Luckily, former Czechoslovakia — that is Slovakia and the Czech Republic — have perhaps the best and densest network of hiking trails in the world. Slovakia alone has over 15 000 km of perfectly marked hiking trails. Depending on their difficulty and length, these trails are different colours: red, blue, green and yellow. These paths criss-cross practically the whole country, except for predominantly flat and agricultural areas. Therefore, the best and easiest way how to mark the Camino in Slovakia is using these paths. In fact, this network is so dense that it would be really difficult to avoid.
So, instead of yellow arrows, you should be looking out for two types of markings: a yellow scallop on a dark blue background on signposts as well as scallop-shaped cobblestones in major cities.
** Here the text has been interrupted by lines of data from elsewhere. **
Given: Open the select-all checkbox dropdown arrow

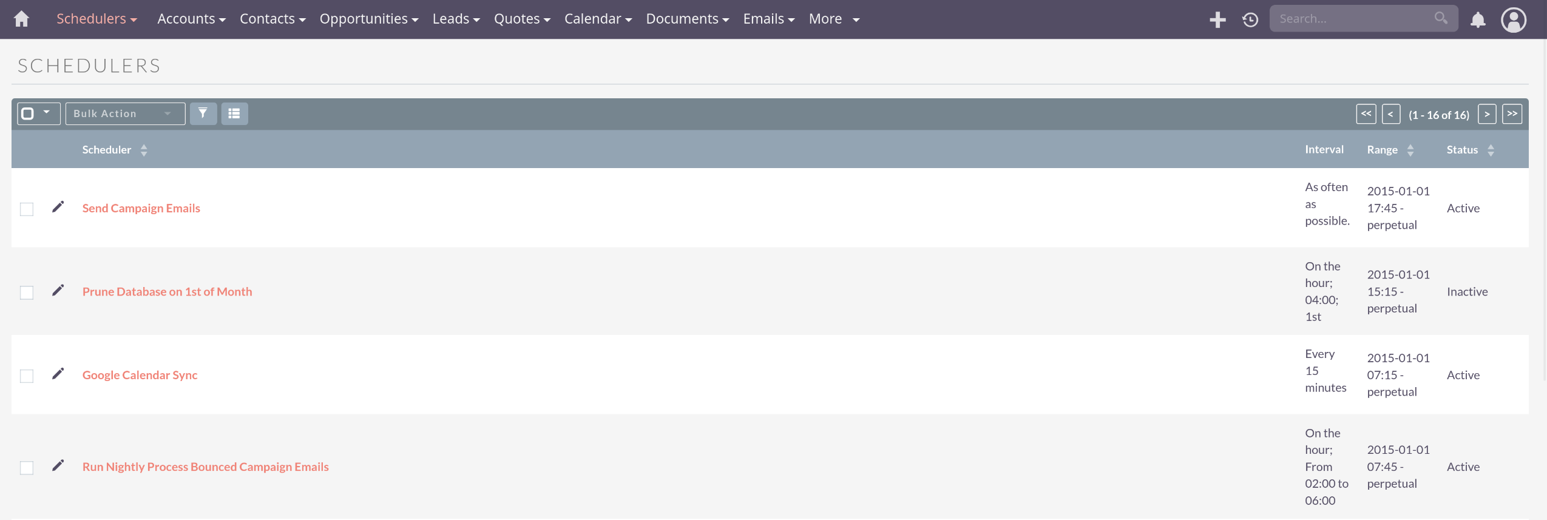Looking at the screenshot, I should click(47, 113).
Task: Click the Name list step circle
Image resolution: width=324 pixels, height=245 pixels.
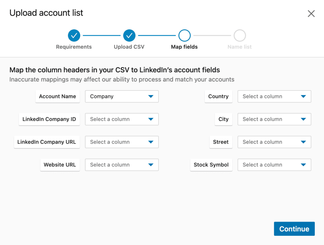Action: (x=240, y=35)
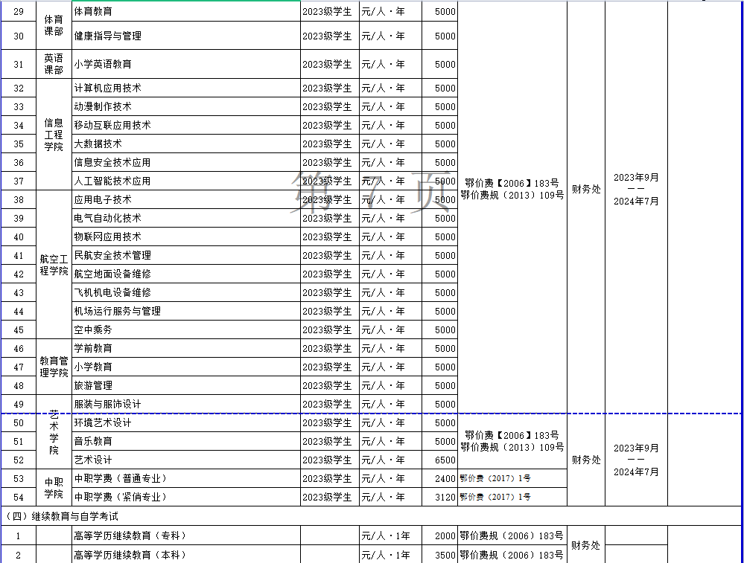744x563 pixels.
Task: Click the 3120 fee amount cell
Action: (439, 497)
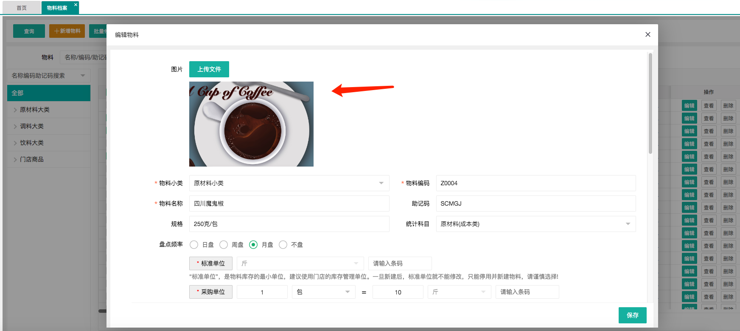Select the 日盘 radio button
This screenshot has width=740, height=331.
tap(194, 245)
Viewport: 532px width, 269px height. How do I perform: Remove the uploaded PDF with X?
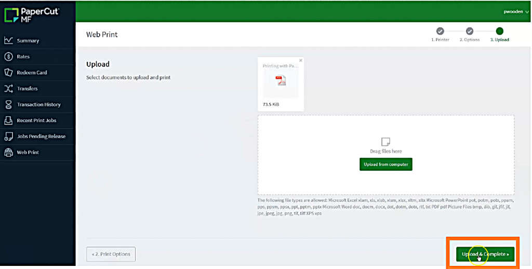pyautogui.click(x=300, y=61)
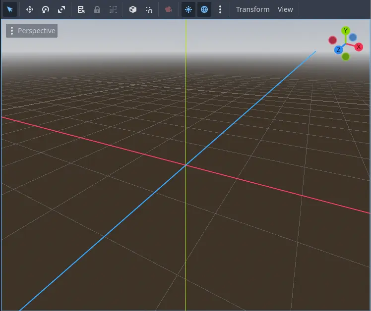Toggle preview sunlight

(x=188, y=9)
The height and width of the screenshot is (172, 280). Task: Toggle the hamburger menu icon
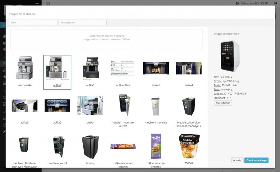(37, 4)
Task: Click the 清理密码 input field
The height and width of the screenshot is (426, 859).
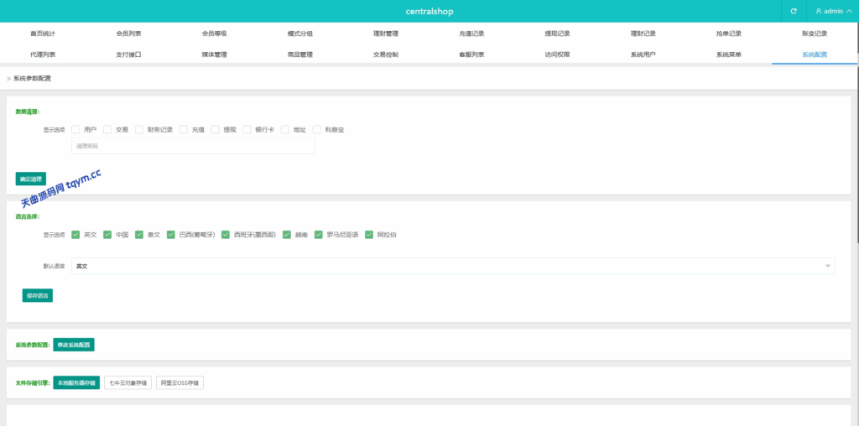Action: pyautogui.click(x=193, y=146)
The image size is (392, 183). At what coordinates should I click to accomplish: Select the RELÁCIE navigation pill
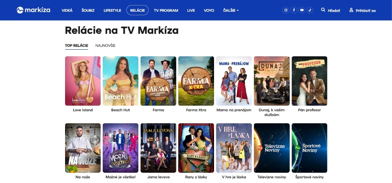(x=138, y=10)
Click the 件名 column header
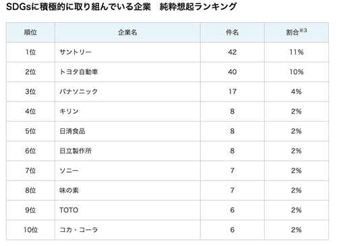 233,32
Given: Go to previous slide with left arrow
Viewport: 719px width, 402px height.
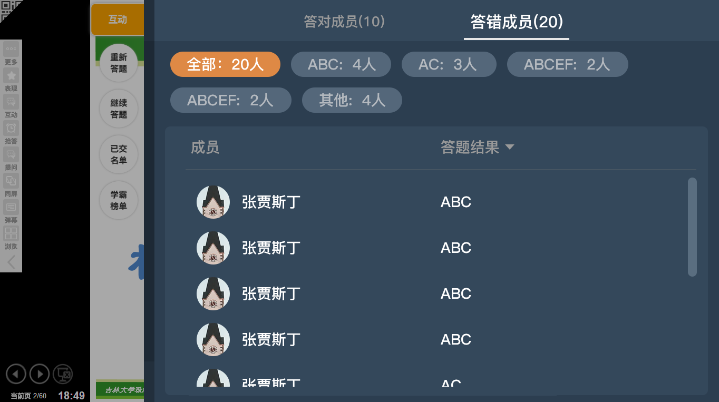Looking at the screenshot, I should coord(16,374).

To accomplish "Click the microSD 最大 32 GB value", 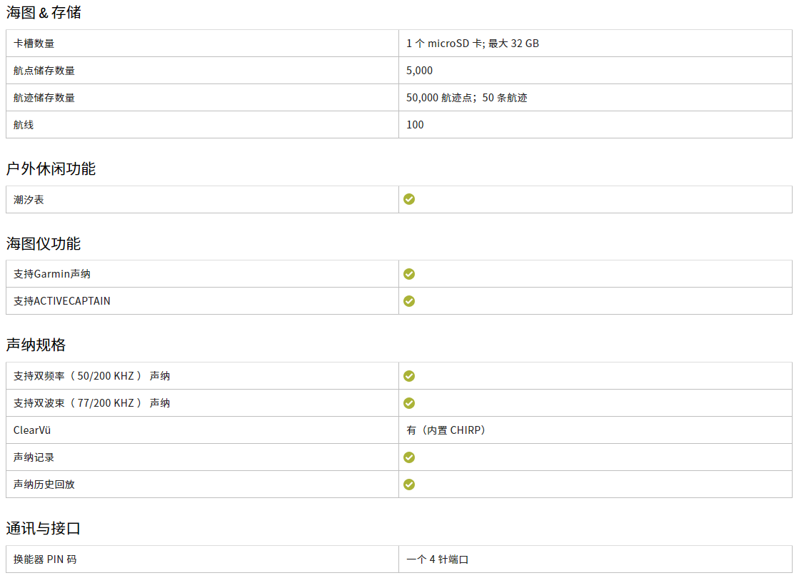I will [473, 44].
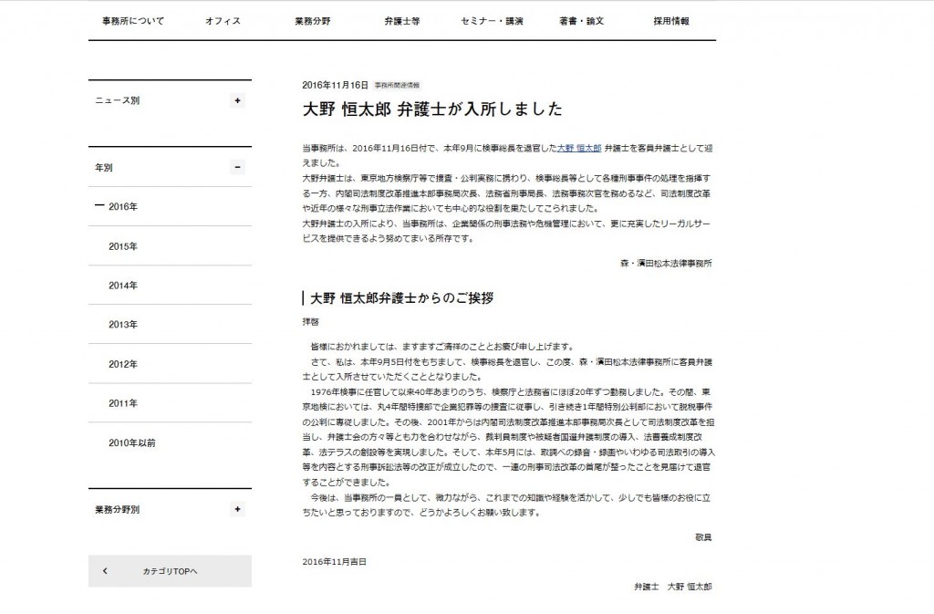Go to 業務分野 in navigation
Image resolution: width=934 pixels, height=614 pixels.
point(313,21)
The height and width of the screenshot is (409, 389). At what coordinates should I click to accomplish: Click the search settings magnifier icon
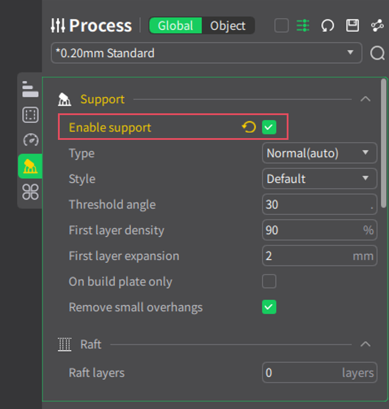click(377, 53)
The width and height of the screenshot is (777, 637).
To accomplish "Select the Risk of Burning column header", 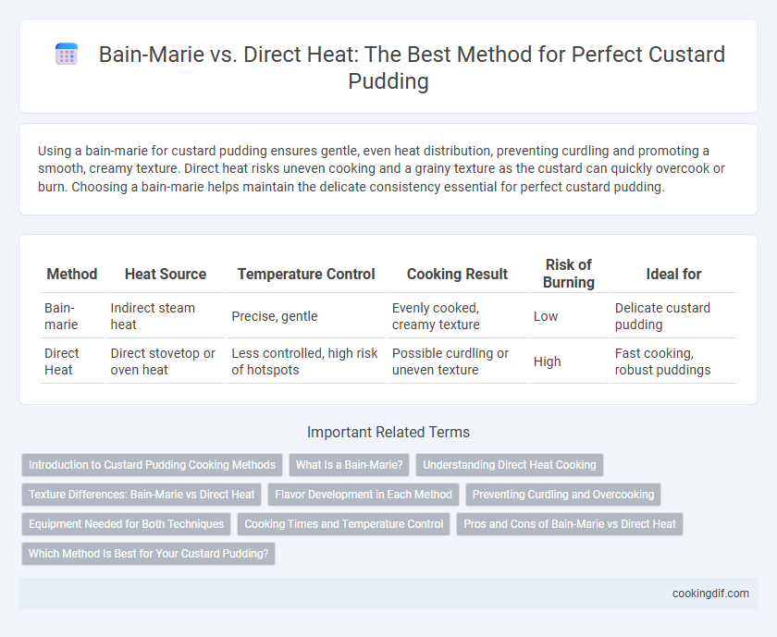I will [568, 274].
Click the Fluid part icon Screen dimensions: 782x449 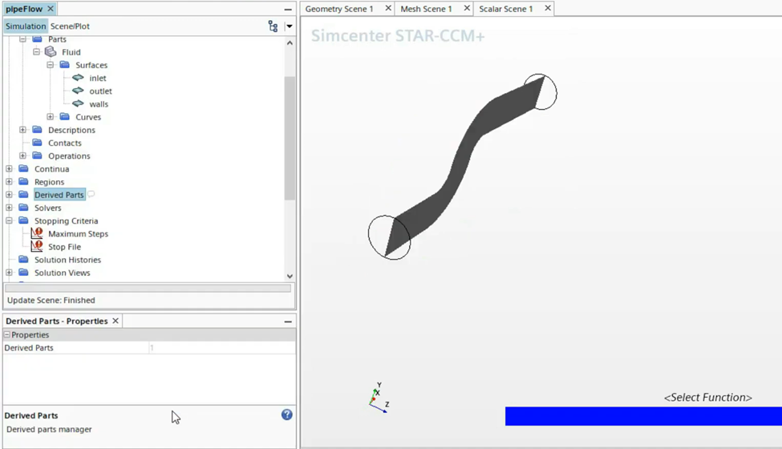51,52
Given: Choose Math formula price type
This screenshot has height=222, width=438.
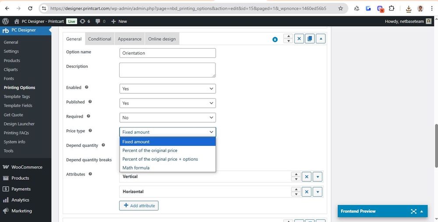Looking at the screenshot, I should coord(136,168).
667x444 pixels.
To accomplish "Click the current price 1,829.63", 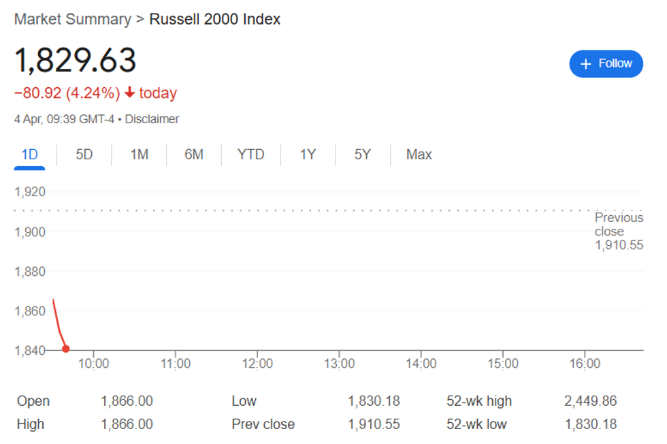I will (x=76, y=60).
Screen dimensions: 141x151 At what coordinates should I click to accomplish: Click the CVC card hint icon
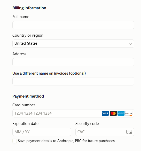(x=129, y=132)
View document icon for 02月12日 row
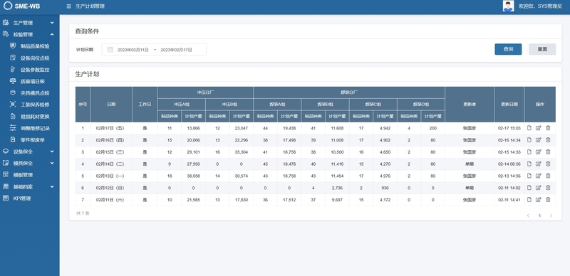 tap(529, 188)
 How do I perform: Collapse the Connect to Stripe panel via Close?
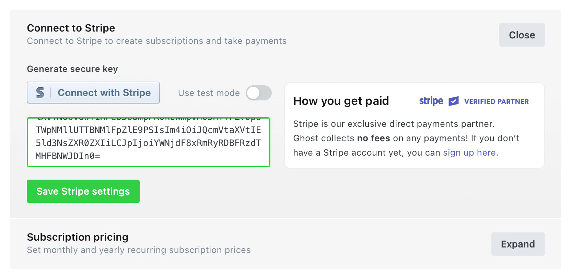[522, 35]
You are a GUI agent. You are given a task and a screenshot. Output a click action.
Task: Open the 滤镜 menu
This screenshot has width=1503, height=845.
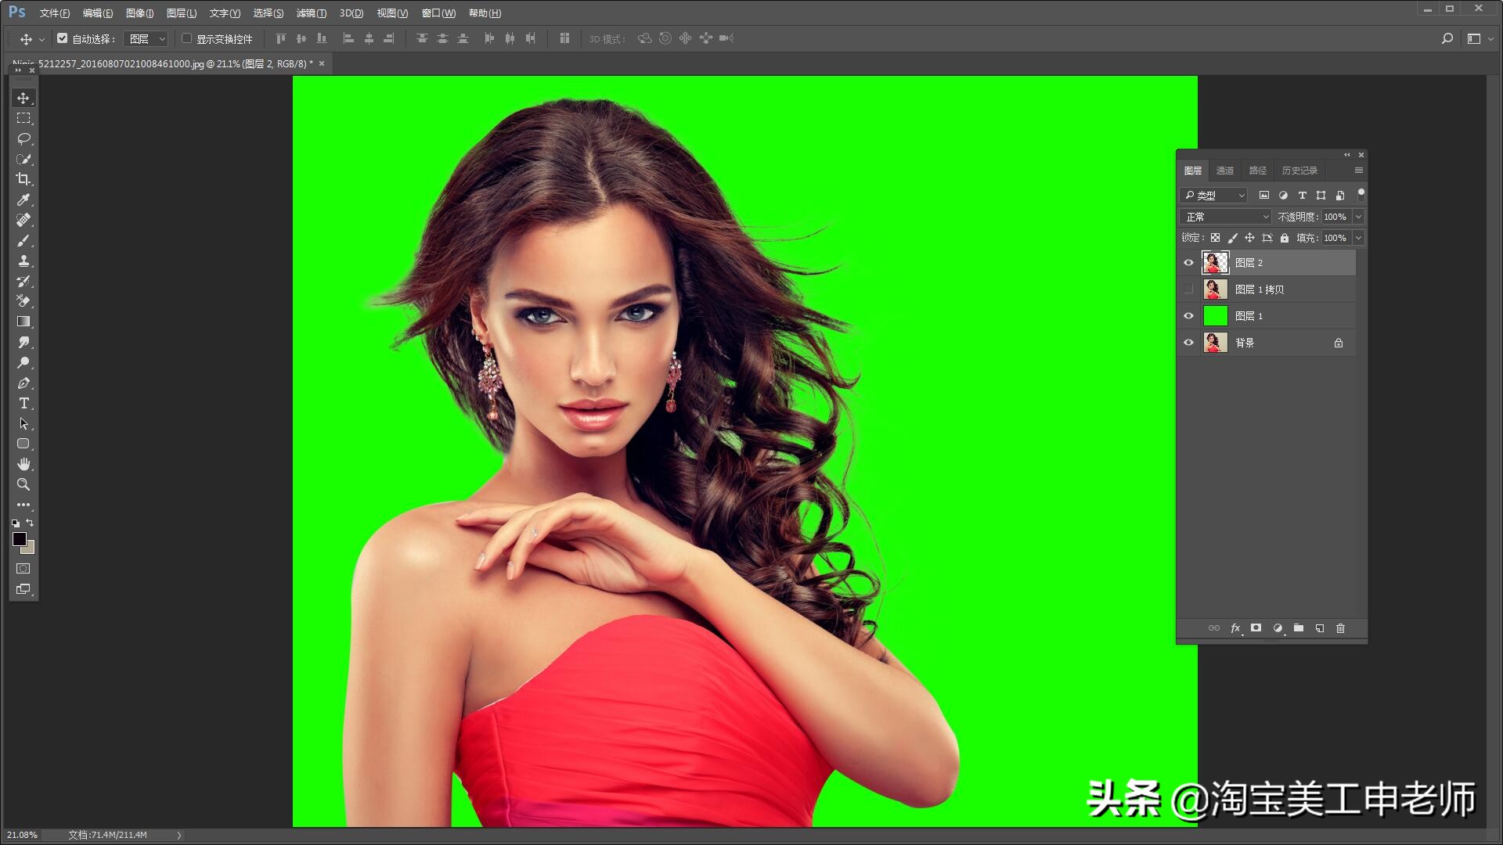(x=311, y=13)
In Slovakia, the Way of St. James is marked mainly on signposts along trails managed by the Club of Slovak Hikers (KST) and the Slovak Cycling Club (SCK). Other sections passing through regions with no such trails have not been marked in the field yet but are described in detail in the guidebooks you can order directly on this site (Shop).
Here you can see the different Camino marks in Slovakia. Click on the photo to enlarge it.
When following a hiking path, tourist signposts (marked “KST”, an abbreviation of Club of Slovak Hikers) mark the beginning and the end of the trails, as well as the points at which two or more trails meet. One signpost can consist of one or several signboards showing the directions and distances to the different destinations. Look for small stickers with a yellow scallop on a dark blue background next to the trail you are going to follow.
Remember that you will NOT find any other Camino marks between signpost. You need to follow the colour of the relevant trail, instead. For example, if the Camino sticker is next to a green mark, you should follow the green marks until you get to the next signpost. It will tell you whether you need to continue on this path or not.
The hiking path marks are easy to recognize. They consist of three horizontal stripes forming a square about 10×10 cm in size. The top and bottom stripes are white while the middle one is the colour of the path you are following (red, blue, green or yellow).
Note: When following a hiking path in the woods or in the country, at some bifurcations you might not know what direction to take. No sign marking the way means that you need to go straightforward without turning right or left.
Biking signposts have separate signboards for every path and show the distance to the nearest signpost. Bike trails also have different colours: red, blue, green, yellow and black.
Again, there are NO Camino marks between two biking posts, just biking marks. The biking marks consist of a white square with a colour C in it. A triangle the same colour as the C forms an arrow that shows you the way.
Bronze and fireclay scallop-shaped cobblestones can be found in the historical centres of some major cities (e.g. Nitra and Košice).
Our civic association is not the only subject marking the Camino in Slovakia. Unfortunately, other markings — yellow arrows on trees and rocks — are mostly unsystematic and might lead nowhere.
Therefore we strongly recommend not to follow them. Make sure you follow the route your map or app shows.